Editorial

Vítimas do despreparo

As fortes chuvas atingiram 27 municípios em São Paulo, deixaram mais de 1,5 mil famílias desabrigadas e causaram 31 mortes, sendo oito crianças entre as vítimas, segundo a Defesa Civil.
A chuva é um fenômeno natural, mas é preciso se atentar ao fato de as cidades que foram mais atingidas por deslizamentos tiveram um “boom” habitacional. A ocupação desenfreada em áreas consideradas de risco, aumenta a possibilidade de ocorrer deslizamentos e inundações. Muitas das vítimas desses municípios atingidos viviam em encostas de morros e margens de rios e córregos, ficando sujeitas a sofrer com deslizamentos e enchentes.
O “boom habitacional” se acentuou a partir dos anos 1990. As construções frágeis em relevo de morros, somada a falta de políticas públicas eficientes de moradia e urbanização são a combinação perfeita para que ocorram tragédias. Pelo menos 120 pessoas morreram em decorrência das chuvas entre 2016 e 2022 na Grande São Paulo, segundo levantamento realizado pela TV Globo.
De acordo com dados da Fundação Seade, Francisco Morato e Mairiporã, por exemplo, registraram aumento de mais de 100% nas suas populações entre 1990 e 2020. O boom populacional nessas cidades é bem superior ao crescimento da capital paulista, que atingiu alta de 29% no mesmo período, e da região metropolitana como um todo, que cresceu 40%.
Com falta de moradias adequadas e sem poder arcar com o alto custo das áreas centrais das cidades, a classe de baixa renda, de maneira informal e sem regulação, acaba ocupando áreas periféricas, em encostas de morros, margens de rios e córregos, fundo de vales e aterros sanitários, com terreno frágil, sem planejamento urbano ou acompanhamento técnico.
O problema é nacional e conhecido há décadas por todos os brasileiros e governantes, mas o descaso das administrações públicas, em todas as esferas de governo, faz, anualmente, o País perder centenas de vidas, vítimas do despreparo para lidar com as chuvas de verão e deslizamentos e enchentes.
No ABC, a situação não é diferente. Ações integradas, por parte do Consórcio Intermunicipal, são ineficientes. Em 2018, o Consórcio chegou a lançar o aplicativo gratuito “Alerta ABC”, para monitorar as condições climáticas da região, registrar e divulgar ocorrências como alagamentos e deslizamentos.

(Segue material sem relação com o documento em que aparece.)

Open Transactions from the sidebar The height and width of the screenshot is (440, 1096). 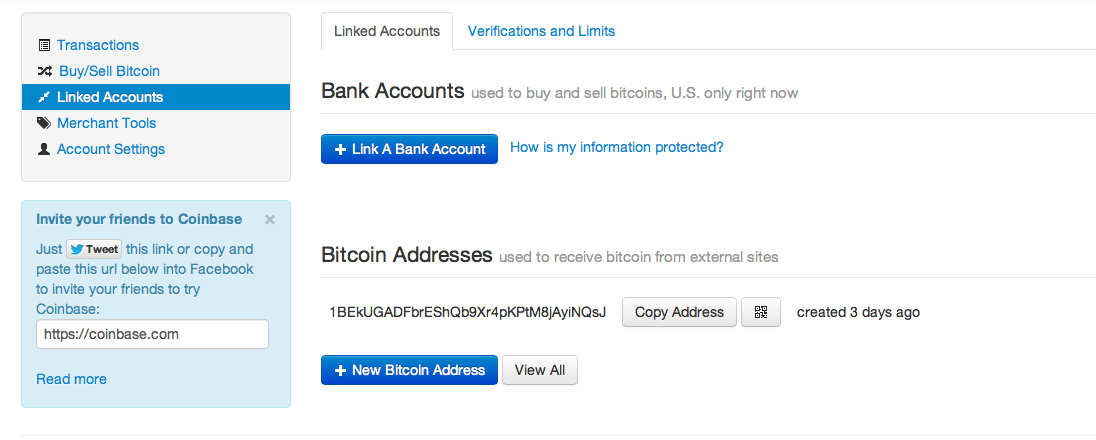click(98, 45)
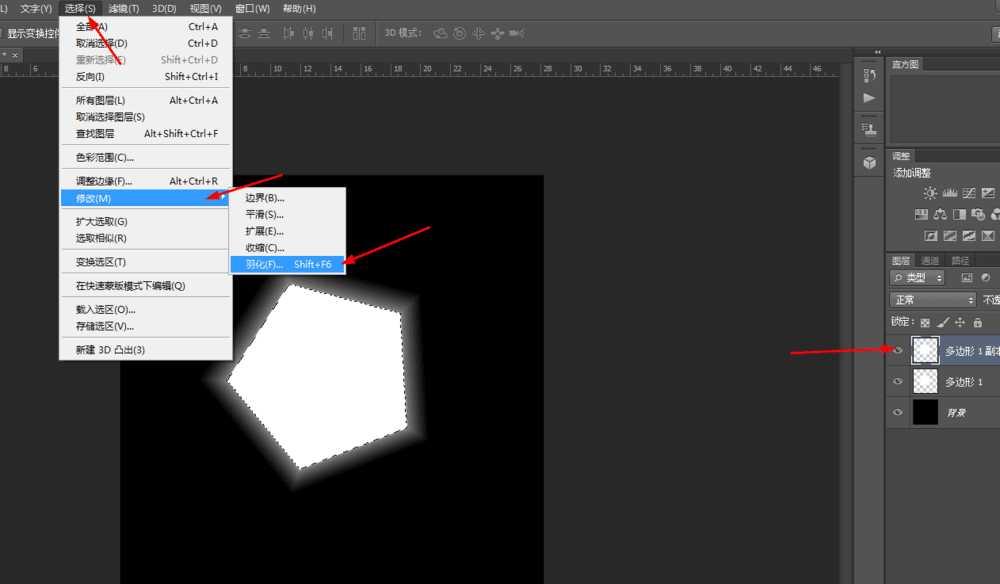Open the History panel icon in side dock
Viewport: 1000px width, 584px height.
tap(869, 76)
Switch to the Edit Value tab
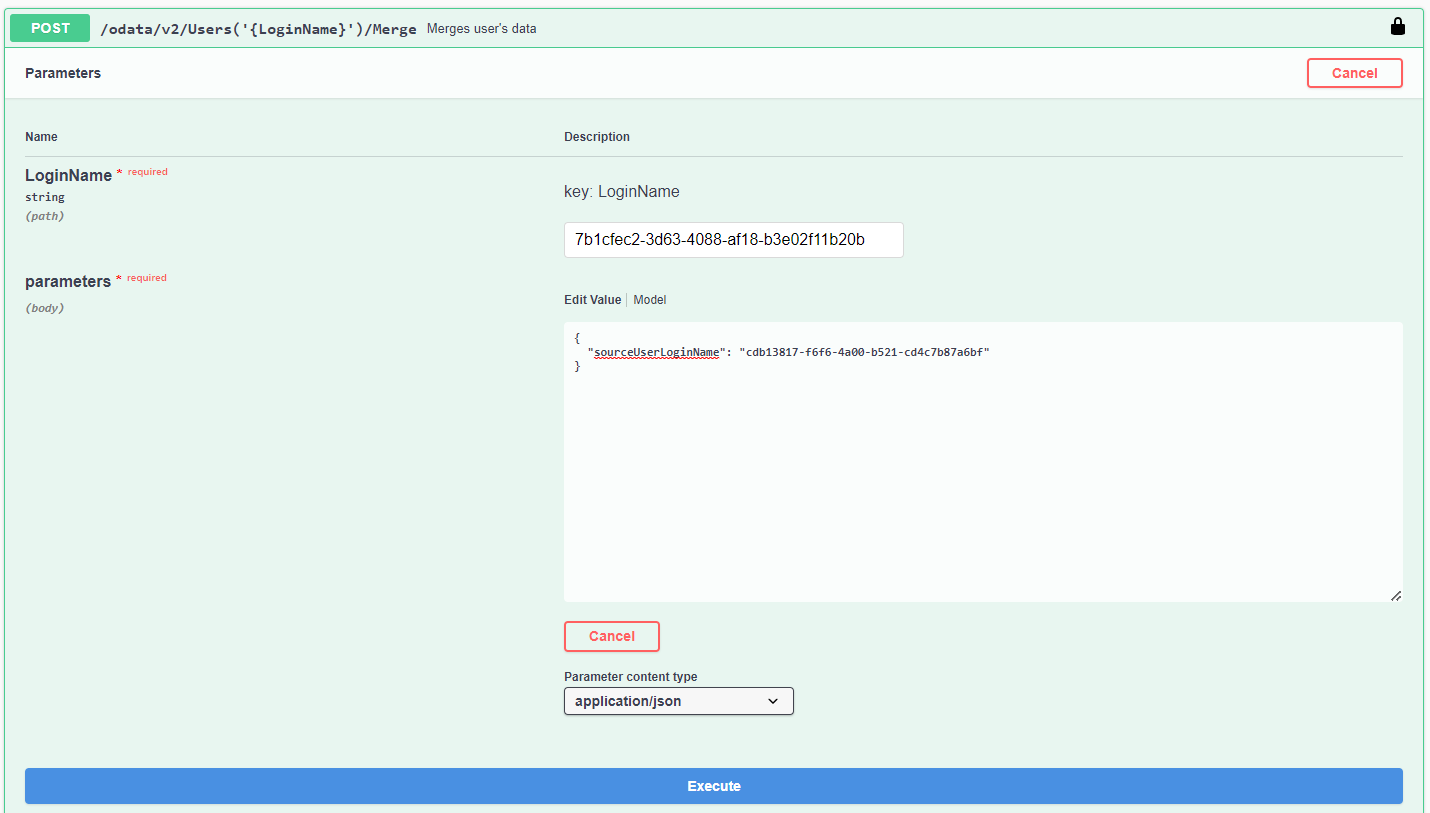This screenshot has width=1430, height=813. coord(592,300)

O app foi retirado do ar pouco tempo depois.
Na última semana, Santo André foi classificada como o município que possui mais imóveis em áreas de alto e muito alto risco para inundação, deslizamento, solapamento de margens fluviais, entre outros, segundo dados compilados pelo jornal O Estado de S.Paulo, com base no Mapeamento de Riscos de Movimentos de Massa e Inundações. São 17,5 mil imóveis apenas em Santo André; 15,1 mil em São Bernardo; 10,4 mil em Mauá.
Políticas de longo prazo são ainda mais raras e, a incapacidade dos gestores públicos em frear a ocupação irregular em áreas de risco é tamanha que não há mapeamento e nem um plano exequível de remoção das pessoas que vivem sob ameaça de vida constante a cada temporal ou chuva mais intensa. Prefeitos e governadores agem pontualmente, a cada nova tragédia. Porém, é necessário agir de forma coordenada e integrada para evitar que centenas de vidas sejam vítimas do despreparo e da falta de políticas públicas eficientes.